Cavalcando inoltre con intelligenza l'onda della nostalgia anni '80, ambientando direttamente lo spin-off in quegli anni, sceneggiatrice e regista hanno saputo brillantemente incanalare in due ore di film una colonna sonora intensa e molto studiata, vicina per ricercatezza a quella di James Gunn ne I Guardiani della Glassia, ovviamente con ritmi e canzoni tipici dell'epoca.
La funzione nostalgica del film non si esaurisce però soltanto con il background e la OST, perché a rendere tutto più eccitante ci hanno pensato anche i designer, che hanno riproposto sul grande schermo il look originale dei Transformers, quello classico, più pulito, senza troppe revisioni.
Il rendering visivo di Optimus Prime, Blitzwing, Showckwave è interamente rimodellato e fedele all'estetica della prima linea di giocattoli, uscita proprio negli anni '80. Parliamo di linee pulite, con dettagli evidenti tutt'altro che nascosti da un'accozzaglia infinita di fili e cavi. Sempre a proposito dell'azione, Bumblebee può contare su diverse sequenze action, ovviamente, ma tre sono le più importanti e riuscite: la battaglia su Cybertron in apertura, l'inseguimento con Jack Burns e Blitzwing e poi lo scontro finale.
Travis Knight in ognuna di queste tre scene, da grande animatore e appassionato, dimostra che l'esasperazione prolissa e muscolare della scena non ripaga sempre in termini di qualità, scegliendo un approccio molto più semplice e diretto all'azione, rendendola interessante e riuscita valvola di sfogo di una storia che però vuole soprattutto emozionare. Forma e contenuto si stringono in un abbraccio e proprio come Bumblebee e Charlie, anche il franchise dei Transformers ritrova finalmente la sua voce.

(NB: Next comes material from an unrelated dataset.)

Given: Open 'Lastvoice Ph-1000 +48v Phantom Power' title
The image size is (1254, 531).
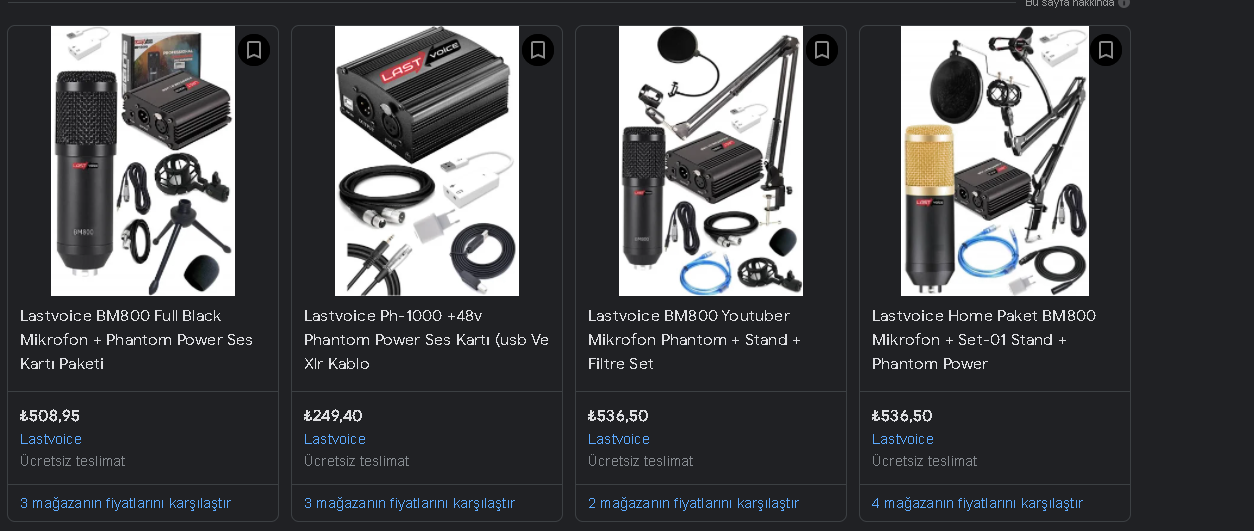Looking at the screenshot, I should (426, 340).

Intimità, azione, emozione e divertimento: sono questi i quattro pilastri portanti di Bumblebee, che segna l'inizio di un nuovo e diverso corso dalla curatela Michael Bay. L'ipertrofia visiva e il cinema ipercinetico del regista vengono ammansiti dalla penna leggera e delicata di Christina Hodson e dall'occhio clinico e preciso di Travis Knight, che riescono insieme a creare un connubio vincente tra forma e contenuto, riposizionando l'azione in secondo piano pur lasciandola attiva, e cercando un focus sul rapporto di aiuto e amicizia inter-specie. Il risultato è un film che scalda il cuore in fase narrativa ed entusiasma e avvince per grammatica dell'azione, senza dimenticarsi mai di essere un'opera sui Transformers.